How to complete this task » Restate all entries word for word, minus pictures.

Supplied material »
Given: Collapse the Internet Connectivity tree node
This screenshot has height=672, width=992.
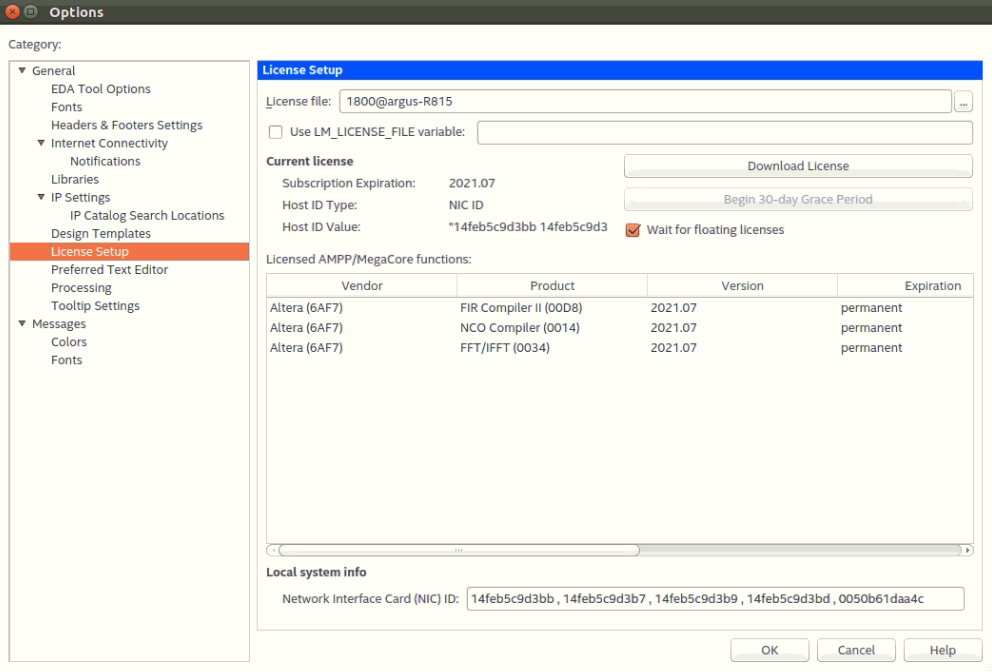Looking at the screenshot, I should pos(41,143).
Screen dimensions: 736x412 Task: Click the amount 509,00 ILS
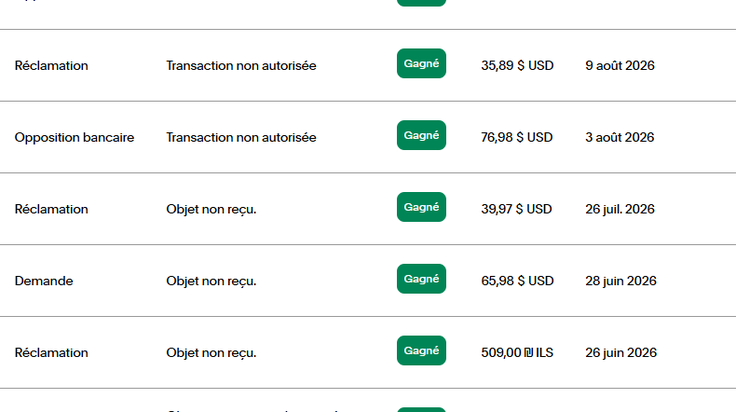point(517,353)
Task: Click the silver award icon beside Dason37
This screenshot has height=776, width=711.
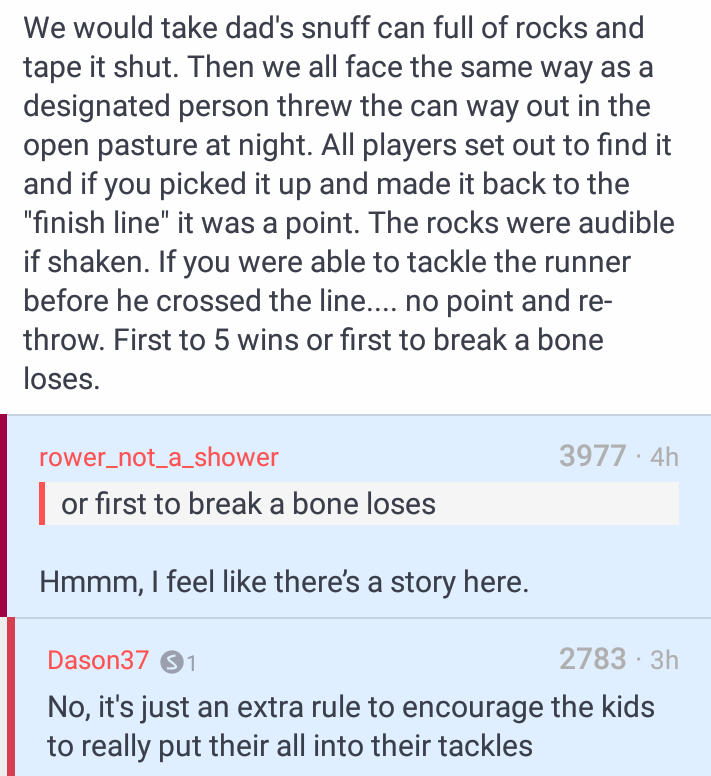Action: [x=172, y=661]
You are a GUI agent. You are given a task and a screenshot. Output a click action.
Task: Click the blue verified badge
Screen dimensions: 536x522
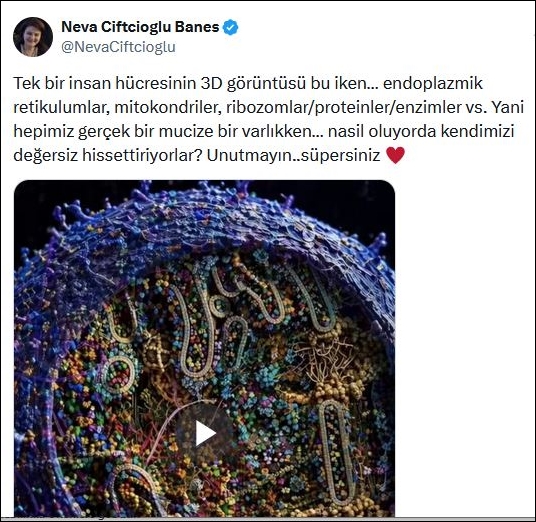(x=231, y=27)
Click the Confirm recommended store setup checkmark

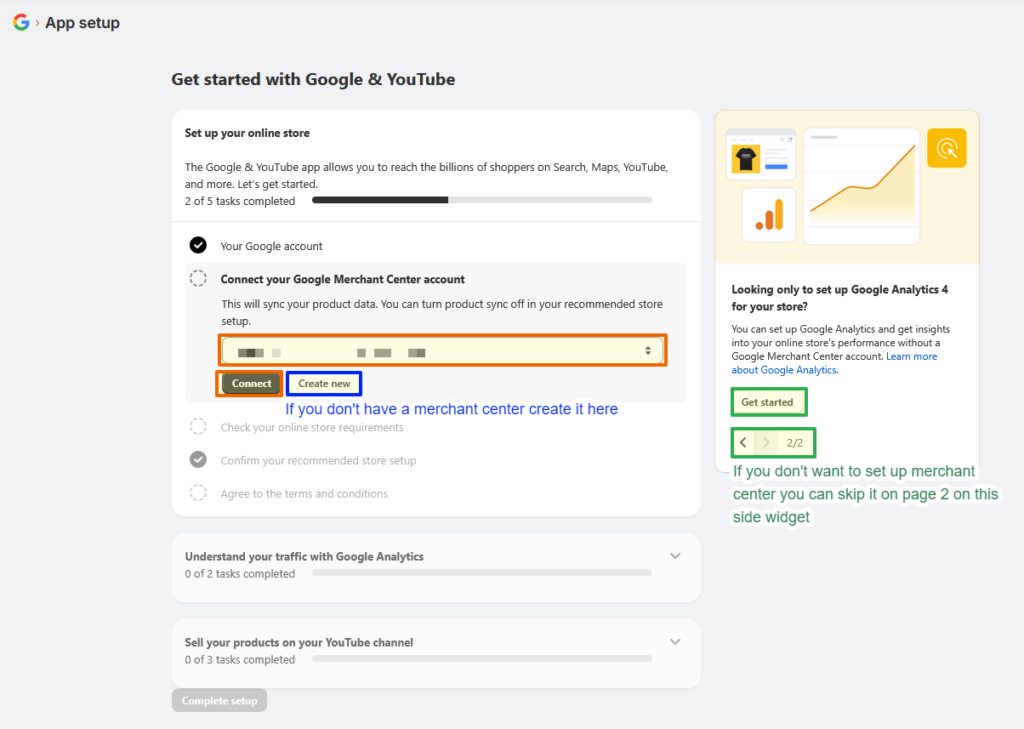point(199,460)
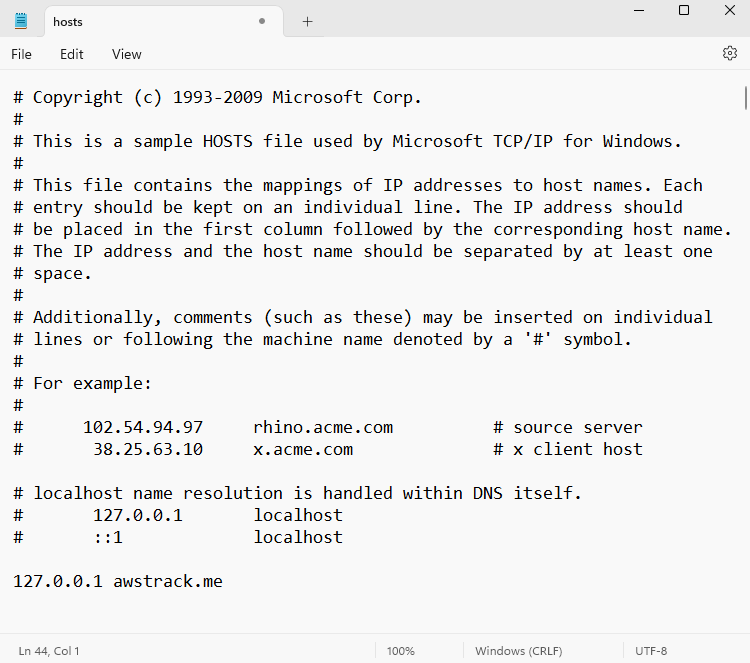
Task: Click the UTF-8 encoding indicator
Action: click(651, 651)
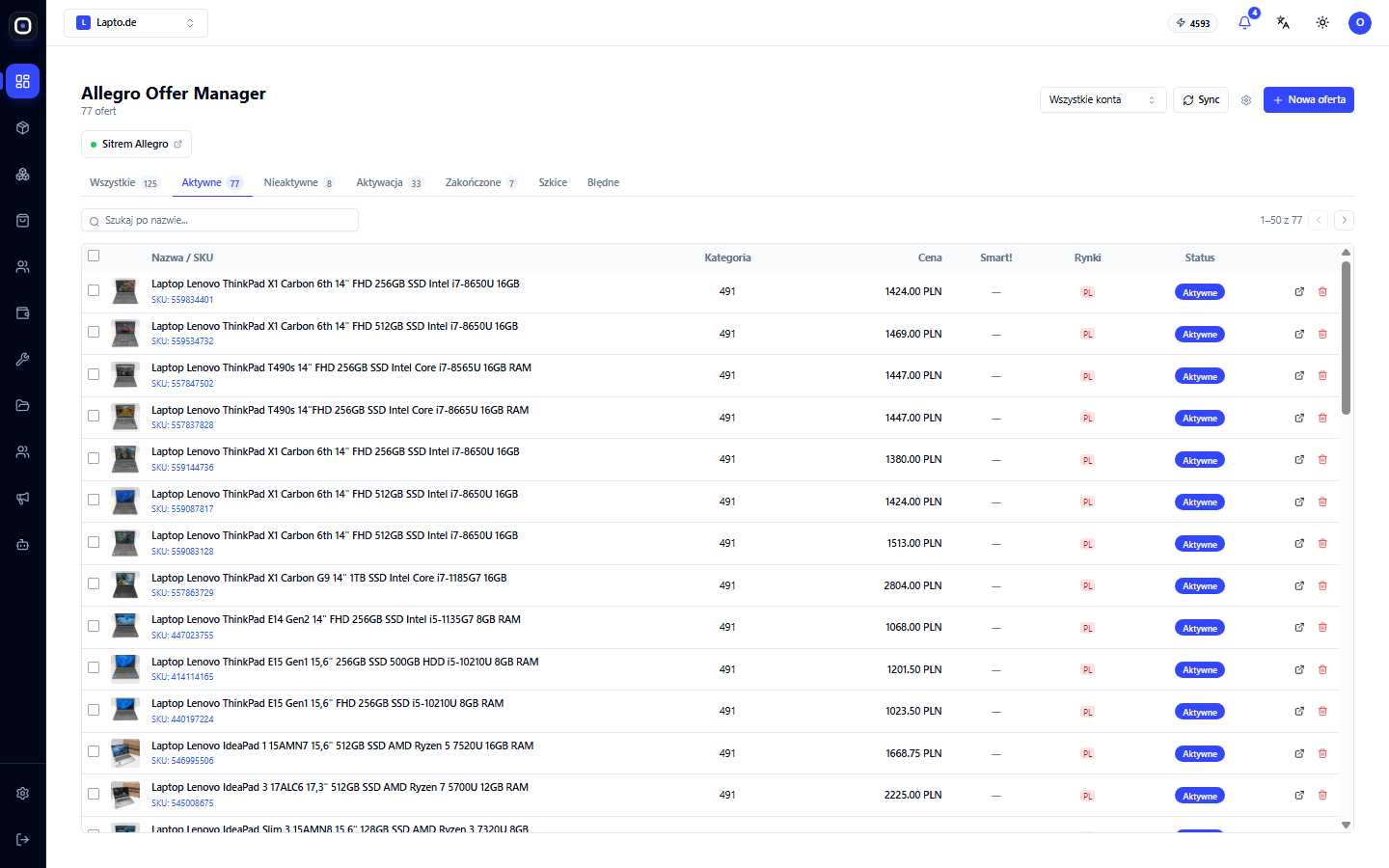1389x868 pixels.
Task: Click the table vertical scrollbar thumb
Action: [x=1346, y=338]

Answer section »
Given: Collapse the Internet Connectivity tree node
This screenshot has height=672, width=992.
Looking at the screenshot, I should pos(41,143).
Screen dimensions: 736x412 Task: Click the amount 509,00 ILS
point(517,353)
Task: Click the silver award icon beside Dason37
This screenshot has height=776, width=711.
Action: [x=172, y=661]
You are a GUI agent. You are given a task and a screenshot. Output a click action.
Task: Click the blue verified badge
Screen dimensions: 536x522
(x=231, y=27)
Click the Confirm recommended store setup checkmark

point(199,460)
Task: Click the UTF-8 encoding indicator
Action: click(651, 651)
1389x868 pixels.
Task: Click the table vertical scrollbar thumb
Action: [x=1346, y=338]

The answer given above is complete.